The valley of the Duilong River leads south to the Lhasa River, and is contained by two ridges of the Nianqing Tanggula Mountains.
The Duilong has hydro-electrical power generation capacity of 4,000 KW.
The non-monsoon season lasts from October to May each year, and the monsoon season from June to October. 80% of the precipitation is in the monsoon season, when warm and moist air is transported to the Tibet Plateau from the south Indian Ocean.

The Qinghai–Tibet Railway approaches Lhasa from the northwest. It descends from the Amdo grasslands to Nagchu and Damshung, and then follows the Toelung River from Yangpachen through Toelung Dechen county into west Lhasa. A new railway bridge was built over the Lhasa river to link the station in Liuwu township on the south side of the river to central Lhasa on the north side.

==Water quality==

The southern Tibetan Plateau is tectonically active, and contains many geothermal springs.
Although rivers in Tibet are generally considered to be clean, the water of the Duilong is affected by these springs.
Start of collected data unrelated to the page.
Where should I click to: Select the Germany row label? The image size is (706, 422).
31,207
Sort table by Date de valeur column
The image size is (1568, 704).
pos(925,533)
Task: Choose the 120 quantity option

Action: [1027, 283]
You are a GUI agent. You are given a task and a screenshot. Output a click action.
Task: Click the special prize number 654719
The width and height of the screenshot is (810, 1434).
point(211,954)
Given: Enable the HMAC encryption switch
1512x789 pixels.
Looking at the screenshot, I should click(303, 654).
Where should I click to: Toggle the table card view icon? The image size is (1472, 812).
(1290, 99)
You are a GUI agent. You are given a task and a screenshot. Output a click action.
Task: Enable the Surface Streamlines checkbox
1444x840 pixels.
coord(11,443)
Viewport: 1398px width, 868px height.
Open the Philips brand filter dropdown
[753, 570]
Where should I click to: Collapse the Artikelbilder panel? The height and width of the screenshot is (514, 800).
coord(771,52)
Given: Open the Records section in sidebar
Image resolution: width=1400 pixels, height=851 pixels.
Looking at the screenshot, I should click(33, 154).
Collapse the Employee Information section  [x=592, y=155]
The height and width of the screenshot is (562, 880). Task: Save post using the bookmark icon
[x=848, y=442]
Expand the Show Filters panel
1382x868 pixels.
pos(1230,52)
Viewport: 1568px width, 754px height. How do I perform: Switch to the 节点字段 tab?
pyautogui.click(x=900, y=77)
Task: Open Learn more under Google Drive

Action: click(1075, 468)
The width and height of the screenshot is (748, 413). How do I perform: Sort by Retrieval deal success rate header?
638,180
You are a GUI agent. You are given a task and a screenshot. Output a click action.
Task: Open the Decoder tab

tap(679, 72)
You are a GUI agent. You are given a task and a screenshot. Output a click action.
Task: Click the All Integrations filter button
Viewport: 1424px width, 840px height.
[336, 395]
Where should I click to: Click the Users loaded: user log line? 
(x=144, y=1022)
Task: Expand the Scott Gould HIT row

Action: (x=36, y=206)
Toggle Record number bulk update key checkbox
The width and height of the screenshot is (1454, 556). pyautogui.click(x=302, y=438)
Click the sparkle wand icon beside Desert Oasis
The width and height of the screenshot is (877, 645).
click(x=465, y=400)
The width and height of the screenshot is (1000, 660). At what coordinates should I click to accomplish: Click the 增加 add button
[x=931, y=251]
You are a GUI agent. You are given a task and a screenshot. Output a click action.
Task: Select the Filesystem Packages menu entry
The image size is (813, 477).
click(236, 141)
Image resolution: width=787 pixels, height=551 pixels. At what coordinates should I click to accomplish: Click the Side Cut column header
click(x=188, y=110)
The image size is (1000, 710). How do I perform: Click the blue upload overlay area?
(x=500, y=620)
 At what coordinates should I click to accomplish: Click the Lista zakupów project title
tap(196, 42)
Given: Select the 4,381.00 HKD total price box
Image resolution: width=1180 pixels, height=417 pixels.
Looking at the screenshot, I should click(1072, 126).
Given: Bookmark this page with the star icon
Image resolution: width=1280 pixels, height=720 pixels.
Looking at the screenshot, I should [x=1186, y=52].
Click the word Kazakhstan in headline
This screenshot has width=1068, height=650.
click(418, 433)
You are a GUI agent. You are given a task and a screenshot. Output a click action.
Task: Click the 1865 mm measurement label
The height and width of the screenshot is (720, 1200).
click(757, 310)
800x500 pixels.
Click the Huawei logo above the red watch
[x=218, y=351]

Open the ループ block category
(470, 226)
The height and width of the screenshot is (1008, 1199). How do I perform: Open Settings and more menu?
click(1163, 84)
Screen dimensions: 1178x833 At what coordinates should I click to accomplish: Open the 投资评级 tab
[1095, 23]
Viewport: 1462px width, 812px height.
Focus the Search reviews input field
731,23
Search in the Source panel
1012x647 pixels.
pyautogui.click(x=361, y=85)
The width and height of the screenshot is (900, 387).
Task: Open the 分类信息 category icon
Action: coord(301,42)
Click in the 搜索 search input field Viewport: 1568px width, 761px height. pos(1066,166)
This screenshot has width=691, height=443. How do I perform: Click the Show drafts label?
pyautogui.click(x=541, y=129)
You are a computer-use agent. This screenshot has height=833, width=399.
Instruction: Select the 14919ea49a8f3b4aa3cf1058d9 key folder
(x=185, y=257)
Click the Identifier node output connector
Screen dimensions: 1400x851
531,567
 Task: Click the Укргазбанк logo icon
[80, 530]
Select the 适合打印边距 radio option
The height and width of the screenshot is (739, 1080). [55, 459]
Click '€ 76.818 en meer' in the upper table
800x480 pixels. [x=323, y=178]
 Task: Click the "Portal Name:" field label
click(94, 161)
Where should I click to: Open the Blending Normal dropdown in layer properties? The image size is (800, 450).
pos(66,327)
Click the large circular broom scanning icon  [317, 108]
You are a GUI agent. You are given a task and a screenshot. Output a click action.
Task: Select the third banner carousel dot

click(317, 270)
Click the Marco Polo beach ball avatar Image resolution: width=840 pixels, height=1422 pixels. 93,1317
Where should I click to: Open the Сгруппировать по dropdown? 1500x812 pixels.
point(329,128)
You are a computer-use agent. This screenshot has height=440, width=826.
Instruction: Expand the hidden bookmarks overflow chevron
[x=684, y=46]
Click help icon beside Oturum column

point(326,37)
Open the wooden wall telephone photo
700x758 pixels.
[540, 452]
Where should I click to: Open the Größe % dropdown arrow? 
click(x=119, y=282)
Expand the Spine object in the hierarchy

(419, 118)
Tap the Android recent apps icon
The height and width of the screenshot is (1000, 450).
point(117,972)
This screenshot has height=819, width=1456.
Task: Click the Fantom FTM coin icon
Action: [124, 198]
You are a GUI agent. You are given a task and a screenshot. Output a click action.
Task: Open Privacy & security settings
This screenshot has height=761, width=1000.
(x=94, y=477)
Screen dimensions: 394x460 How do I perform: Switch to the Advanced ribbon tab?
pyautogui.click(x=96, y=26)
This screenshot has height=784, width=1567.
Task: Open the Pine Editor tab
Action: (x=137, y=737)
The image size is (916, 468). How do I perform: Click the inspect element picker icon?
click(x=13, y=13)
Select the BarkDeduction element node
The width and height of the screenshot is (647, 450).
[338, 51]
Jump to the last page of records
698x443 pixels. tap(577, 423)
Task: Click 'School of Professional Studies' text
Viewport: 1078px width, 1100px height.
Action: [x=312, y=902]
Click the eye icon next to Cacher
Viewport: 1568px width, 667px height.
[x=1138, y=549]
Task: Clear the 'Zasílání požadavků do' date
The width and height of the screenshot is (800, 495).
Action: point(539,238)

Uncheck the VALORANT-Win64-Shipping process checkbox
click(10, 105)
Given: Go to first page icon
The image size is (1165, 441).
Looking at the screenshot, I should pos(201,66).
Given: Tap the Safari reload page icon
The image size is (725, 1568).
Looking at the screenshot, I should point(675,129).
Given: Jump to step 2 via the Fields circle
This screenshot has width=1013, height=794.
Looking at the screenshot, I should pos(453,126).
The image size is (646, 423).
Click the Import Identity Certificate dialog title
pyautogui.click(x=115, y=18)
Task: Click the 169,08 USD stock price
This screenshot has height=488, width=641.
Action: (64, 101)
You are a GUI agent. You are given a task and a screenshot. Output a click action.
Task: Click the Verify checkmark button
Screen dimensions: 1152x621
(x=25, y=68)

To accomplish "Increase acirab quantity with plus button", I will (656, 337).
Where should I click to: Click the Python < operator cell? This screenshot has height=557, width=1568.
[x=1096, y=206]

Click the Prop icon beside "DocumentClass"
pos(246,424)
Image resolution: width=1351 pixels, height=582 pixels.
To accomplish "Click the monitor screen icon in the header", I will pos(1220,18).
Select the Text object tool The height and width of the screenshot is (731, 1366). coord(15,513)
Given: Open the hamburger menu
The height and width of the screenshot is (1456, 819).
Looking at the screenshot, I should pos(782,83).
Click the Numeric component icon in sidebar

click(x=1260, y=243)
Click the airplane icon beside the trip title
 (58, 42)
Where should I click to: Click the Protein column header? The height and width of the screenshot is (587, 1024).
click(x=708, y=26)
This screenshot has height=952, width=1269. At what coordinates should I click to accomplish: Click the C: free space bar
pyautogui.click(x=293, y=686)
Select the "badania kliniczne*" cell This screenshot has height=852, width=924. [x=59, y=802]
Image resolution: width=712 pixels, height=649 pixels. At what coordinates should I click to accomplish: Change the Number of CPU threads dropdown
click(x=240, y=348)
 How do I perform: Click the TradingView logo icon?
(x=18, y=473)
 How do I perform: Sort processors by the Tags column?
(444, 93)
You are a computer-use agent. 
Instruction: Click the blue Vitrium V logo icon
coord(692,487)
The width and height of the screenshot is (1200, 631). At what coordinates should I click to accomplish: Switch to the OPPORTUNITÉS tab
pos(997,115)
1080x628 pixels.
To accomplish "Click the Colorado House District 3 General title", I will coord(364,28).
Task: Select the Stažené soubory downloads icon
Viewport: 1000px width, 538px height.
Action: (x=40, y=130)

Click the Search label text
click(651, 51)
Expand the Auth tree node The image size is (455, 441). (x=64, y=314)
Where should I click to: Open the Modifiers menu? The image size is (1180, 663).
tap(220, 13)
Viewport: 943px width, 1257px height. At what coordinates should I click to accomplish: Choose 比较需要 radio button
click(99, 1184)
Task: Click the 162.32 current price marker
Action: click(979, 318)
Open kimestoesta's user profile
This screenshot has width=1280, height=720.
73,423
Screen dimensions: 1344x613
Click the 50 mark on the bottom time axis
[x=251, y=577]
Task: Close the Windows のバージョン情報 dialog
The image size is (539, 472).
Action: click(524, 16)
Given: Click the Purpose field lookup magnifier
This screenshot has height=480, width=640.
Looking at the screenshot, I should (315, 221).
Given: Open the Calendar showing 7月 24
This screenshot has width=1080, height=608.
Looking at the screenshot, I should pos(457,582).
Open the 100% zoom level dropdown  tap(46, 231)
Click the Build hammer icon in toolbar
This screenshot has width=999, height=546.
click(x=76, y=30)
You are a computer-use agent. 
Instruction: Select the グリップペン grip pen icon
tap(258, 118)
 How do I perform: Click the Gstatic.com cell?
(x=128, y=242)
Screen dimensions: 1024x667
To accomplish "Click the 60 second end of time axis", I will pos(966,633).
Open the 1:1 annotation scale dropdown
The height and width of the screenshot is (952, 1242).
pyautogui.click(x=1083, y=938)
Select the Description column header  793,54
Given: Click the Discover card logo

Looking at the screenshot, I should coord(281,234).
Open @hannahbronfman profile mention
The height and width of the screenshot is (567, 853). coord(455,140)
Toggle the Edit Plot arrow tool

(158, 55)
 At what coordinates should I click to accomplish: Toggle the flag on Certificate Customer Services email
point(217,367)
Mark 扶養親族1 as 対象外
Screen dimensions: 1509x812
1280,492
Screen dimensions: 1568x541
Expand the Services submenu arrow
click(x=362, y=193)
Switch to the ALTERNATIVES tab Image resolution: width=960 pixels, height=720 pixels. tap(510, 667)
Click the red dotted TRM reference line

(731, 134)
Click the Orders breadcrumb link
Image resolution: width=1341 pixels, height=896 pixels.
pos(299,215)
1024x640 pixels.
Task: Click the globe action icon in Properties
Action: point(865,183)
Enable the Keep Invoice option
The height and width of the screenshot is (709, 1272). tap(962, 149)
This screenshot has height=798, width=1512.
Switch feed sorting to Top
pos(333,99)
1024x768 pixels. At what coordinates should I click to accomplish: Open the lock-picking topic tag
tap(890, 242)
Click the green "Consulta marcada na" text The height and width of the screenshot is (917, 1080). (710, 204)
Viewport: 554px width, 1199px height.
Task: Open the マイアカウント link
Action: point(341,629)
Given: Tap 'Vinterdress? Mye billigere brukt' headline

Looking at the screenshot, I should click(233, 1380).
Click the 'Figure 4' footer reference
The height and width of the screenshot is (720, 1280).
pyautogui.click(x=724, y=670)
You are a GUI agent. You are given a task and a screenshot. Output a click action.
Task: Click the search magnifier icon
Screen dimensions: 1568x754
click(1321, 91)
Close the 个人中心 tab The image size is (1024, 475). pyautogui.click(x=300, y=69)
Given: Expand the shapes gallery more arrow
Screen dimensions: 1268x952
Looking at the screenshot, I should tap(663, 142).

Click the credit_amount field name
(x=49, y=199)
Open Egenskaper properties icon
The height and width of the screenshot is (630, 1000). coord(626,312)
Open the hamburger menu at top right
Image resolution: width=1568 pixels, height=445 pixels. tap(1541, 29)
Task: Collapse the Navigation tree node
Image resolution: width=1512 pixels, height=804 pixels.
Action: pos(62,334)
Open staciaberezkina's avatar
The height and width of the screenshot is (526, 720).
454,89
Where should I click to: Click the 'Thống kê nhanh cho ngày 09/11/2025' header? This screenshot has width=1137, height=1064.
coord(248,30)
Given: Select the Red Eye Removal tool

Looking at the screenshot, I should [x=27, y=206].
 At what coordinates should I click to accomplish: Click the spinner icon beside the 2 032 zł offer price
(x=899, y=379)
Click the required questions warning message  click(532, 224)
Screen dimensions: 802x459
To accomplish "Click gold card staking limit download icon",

A 2015 study reported that during the non-monsoon season the levels of arsenic in the river, at 205.6 μg/L were higher than the WHO guideline of 10 μg/L for drinking water.
The source of the pollution seems to be untreated water from the Yangbajain Geothermal Field power station.
It can be detected 90 km downstream from this site.

==Yangjinshi Reservoir==

A 1995 paper concluded that proposed Yangjinshi Reservoir would provide a good balance between the conflicting demands for irrigation and hydroelectric power generation. It could not be built in the lower reaches, where the river is paralleled by the Qinghai-Xizang Road, or in the middle reach where it would cover the Yangbajain geothermal field. The chosen location was therefore upstream, controlling a catchment area of 1580 km2 with an annual normal runoff of 394000000 m3.
If the water level were maintained at 4360 m above sea level, the reservoir would have a capacity of 81000000 m3 including available storage of 19000000 m3. The project would include a 4500 kW power station.